In July, Kurram was caught up in a violent dispute over property issues between two local parties. A long spell of intense fighting brought Kurram to its knees, but after political intervention, a treaty was made. However, the prolonged violence worsened the already challenging circumstances of the Christian community.
“We haven’t been paid for over twelve months. Even before this stoppage [of fighting], we were only paid half amounts or even less,” says Mumtaz*, a married Christian father of seven. “Our retired employees haven’t received their benefits in two or three years. A few among them have died because of this.”
The Christian community in Kurram consists of 89 families, with the majority of them being sanitation workers. The vulnerable community lives in a small, poorly conditioned sweepers quarters, a residence given to them by the local government. When the recent fighting erupted, Mumtaz and others were left with no choice but to face severe health issues, food shortages and security threats.

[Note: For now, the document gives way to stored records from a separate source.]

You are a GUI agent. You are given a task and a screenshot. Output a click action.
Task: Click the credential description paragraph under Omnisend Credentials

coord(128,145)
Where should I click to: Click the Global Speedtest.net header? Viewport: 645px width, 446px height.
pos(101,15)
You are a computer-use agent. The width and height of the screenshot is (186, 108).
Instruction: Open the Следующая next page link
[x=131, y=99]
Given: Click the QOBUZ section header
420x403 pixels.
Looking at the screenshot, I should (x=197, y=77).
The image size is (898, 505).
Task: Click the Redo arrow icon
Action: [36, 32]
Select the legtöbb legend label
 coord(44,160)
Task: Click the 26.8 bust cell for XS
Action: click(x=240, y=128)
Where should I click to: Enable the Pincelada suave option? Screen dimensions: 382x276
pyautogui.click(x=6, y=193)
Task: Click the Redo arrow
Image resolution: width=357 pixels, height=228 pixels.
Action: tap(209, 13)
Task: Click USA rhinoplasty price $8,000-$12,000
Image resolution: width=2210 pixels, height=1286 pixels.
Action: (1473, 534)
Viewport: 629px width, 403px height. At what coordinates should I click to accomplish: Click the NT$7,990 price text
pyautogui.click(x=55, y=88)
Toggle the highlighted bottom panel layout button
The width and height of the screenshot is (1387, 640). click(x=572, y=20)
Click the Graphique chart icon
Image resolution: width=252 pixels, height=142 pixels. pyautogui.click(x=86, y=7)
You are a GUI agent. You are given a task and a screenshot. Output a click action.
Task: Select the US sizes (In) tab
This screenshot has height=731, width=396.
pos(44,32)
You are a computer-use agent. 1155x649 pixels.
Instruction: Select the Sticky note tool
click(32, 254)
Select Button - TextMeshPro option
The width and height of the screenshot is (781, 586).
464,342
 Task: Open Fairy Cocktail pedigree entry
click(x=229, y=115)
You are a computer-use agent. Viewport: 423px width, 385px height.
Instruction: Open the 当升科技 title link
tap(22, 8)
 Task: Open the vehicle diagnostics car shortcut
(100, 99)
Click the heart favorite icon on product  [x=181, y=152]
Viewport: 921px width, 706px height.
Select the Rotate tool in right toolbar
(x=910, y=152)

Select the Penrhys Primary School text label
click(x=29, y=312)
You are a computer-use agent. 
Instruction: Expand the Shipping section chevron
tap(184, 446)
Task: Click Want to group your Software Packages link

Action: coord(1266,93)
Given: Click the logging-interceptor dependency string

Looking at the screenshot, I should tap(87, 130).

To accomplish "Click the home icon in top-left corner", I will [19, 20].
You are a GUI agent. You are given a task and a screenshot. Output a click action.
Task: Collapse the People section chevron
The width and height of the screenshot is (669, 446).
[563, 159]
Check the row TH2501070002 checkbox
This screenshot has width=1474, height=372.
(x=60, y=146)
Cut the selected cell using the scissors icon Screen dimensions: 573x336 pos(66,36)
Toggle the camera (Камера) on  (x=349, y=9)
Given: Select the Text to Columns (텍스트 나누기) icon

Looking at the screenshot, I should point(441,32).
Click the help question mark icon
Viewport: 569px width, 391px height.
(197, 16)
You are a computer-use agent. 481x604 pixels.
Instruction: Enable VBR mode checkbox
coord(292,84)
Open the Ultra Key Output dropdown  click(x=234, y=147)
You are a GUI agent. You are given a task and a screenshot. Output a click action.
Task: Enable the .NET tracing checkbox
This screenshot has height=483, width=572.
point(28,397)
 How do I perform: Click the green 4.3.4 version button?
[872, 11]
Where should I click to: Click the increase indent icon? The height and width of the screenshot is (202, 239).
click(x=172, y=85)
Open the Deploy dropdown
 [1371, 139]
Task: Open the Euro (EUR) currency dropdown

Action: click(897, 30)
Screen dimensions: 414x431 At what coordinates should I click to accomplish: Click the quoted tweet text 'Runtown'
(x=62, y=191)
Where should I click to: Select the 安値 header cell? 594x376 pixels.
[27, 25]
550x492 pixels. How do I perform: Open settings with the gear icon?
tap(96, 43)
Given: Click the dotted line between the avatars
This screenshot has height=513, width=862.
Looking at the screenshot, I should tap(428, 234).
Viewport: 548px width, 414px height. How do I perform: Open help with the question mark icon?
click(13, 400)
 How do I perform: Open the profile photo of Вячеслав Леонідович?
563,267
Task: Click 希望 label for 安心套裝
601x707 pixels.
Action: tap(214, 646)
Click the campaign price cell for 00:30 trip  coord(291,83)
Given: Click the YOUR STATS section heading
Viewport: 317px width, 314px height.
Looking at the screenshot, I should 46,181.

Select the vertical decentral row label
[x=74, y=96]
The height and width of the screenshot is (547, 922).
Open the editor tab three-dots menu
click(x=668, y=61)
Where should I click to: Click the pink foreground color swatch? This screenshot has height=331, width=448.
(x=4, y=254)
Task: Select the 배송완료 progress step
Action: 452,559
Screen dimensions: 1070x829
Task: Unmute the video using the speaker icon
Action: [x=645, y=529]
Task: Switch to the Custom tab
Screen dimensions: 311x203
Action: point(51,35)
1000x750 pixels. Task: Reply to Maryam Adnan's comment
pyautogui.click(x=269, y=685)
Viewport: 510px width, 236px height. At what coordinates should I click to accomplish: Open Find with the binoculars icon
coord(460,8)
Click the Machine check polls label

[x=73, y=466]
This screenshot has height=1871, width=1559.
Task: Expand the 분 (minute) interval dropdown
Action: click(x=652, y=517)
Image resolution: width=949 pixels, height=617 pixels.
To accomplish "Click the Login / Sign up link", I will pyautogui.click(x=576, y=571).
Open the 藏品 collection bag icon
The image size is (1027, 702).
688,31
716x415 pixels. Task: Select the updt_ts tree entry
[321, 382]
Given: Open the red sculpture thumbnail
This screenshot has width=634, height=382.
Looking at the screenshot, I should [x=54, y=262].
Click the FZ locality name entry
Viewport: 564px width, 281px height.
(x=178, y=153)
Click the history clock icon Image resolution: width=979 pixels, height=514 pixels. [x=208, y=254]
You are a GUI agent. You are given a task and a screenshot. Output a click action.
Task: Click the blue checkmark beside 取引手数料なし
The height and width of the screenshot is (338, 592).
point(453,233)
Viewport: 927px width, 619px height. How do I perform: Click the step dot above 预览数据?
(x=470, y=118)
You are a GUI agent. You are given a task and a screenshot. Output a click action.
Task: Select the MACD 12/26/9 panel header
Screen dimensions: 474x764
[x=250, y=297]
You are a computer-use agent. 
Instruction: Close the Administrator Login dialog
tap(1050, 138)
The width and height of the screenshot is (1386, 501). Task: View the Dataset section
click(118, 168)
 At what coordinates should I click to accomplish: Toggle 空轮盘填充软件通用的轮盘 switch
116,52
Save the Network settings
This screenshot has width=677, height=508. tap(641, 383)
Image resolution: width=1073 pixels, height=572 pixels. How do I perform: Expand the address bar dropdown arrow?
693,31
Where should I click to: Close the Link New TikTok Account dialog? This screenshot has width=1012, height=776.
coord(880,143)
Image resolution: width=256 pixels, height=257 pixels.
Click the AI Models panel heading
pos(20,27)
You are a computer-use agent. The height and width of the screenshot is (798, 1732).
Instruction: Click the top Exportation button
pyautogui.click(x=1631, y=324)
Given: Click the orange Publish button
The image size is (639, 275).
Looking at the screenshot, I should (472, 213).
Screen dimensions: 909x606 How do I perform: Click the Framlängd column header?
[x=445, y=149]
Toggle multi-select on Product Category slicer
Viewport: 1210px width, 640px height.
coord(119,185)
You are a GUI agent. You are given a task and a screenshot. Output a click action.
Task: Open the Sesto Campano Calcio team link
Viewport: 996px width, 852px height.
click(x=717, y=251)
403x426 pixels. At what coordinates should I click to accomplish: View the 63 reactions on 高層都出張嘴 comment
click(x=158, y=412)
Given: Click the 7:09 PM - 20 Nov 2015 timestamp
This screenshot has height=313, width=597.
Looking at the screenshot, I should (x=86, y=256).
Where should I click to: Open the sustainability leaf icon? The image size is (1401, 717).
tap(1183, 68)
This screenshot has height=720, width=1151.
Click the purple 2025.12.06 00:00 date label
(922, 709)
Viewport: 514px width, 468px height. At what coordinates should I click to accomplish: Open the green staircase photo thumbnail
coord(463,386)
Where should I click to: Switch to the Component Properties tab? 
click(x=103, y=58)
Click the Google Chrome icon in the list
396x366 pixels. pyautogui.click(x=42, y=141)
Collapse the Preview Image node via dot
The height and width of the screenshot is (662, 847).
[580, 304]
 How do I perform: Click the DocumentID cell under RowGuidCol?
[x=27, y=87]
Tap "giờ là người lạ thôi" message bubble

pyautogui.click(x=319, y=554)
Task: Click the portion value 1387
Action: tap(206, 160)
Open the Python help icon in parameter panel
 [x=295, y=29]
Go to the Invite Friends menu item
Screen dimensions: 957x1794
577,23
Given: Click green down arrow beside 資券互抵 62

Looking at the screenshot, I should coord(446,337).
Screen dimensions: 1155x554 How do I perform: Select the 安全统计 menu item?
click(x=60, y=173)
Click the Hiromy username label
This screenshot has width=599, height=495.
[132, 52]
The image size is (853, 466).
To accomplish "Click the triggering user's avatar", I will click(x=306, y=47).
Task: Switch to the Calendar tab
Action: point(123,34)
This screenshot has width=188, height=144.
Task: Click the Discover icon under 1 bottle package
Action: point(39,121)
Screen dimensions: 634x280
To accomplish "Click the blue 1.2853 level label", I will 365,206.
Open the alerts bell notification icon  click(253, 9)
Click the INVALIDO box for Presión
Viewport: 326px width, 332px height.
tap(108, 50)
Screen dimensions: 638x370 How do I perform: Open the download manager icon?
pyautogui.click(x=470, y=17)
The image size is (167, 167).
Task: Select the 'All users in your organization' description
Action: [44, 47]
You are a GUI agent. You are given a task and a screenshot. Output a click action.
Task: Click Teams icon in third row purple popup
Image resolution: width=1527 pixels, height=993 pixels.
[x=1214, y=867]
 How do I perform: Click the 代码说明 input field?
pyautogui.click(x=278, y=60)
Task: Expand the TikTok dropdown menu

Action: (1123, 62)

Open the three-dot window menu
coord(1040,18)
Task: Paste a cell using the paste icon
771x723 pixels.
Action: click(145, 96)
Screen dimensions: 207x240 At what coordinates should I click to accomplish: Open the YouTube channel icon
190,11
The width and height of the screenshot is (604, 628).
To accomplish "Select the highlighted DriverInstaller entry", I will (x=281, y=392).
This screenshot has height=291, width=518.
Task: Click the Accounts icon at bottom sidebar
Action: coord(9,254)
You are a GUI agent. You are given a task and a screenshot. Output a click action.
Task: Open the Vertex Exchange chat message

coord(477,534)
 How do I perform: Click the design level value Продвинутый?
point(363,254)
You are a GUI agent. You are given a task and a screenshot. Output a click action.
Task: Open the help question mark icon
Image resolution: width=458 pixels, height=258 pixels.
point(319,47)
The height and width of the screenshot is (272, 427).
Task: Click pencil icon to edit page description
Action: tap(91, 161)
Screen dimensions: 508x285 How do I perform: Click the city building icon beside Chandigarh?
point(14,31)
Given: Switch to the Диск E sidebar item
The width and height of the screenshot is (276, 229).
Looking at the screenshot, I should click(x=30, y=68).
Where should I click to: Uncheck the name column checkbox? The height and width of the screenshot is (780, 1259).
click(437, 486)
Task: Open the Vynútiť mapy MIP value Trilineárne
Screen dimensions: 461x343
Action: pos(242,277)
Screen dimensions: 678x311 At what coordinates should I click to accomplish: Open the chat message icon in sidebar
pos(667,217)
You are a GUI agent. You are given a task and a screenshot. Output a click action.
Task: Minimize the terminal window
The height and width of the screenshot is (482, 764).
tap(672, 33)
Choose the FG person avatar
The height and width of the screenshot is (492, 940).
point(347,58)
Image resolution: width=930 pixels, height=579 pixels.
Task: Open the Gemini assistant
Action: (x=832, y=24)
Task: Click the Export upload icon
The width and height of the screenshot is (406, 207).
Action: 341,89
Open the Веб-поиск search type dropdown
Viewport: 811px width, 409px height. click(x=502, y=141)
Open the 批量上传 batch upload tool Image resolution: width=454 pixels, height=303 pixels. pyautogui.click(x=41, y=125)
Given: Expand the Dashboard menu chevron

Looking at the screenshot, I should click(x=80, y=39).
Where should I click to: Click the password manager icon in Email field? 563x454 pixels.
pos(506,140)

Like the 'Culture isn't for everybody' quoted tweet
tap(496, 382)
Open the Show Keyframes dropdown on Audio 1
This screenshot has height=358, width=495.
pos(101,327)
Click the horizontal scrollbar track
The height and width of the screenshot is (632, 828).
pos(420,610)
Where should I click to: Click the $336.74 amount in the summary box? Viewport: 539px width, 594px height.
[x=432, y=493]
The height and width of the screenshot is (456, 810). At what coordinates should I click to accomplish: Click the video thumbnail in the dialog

In a heart-wrenching plea for support, Mumtaz shares, “We have protested numerous times in front of the press and government offices, but our cries for help seem to fall on deaf ears. We are threatened to abandon our protests or face termination. The weight of survival hangs heavily upon us, as we fear losing our livelihoods and the roofs over our heads.”
As if the lack of salary wasn’t enough, food security in the area has become a major crisis. The community’s economy, heavily reliant on trade with Afghanistan, has stalled as they have halted trade. This is an isolated area, and transport in and out has been blocked. As a result, essential commodities have become scarce, and what is available demands excessive prices.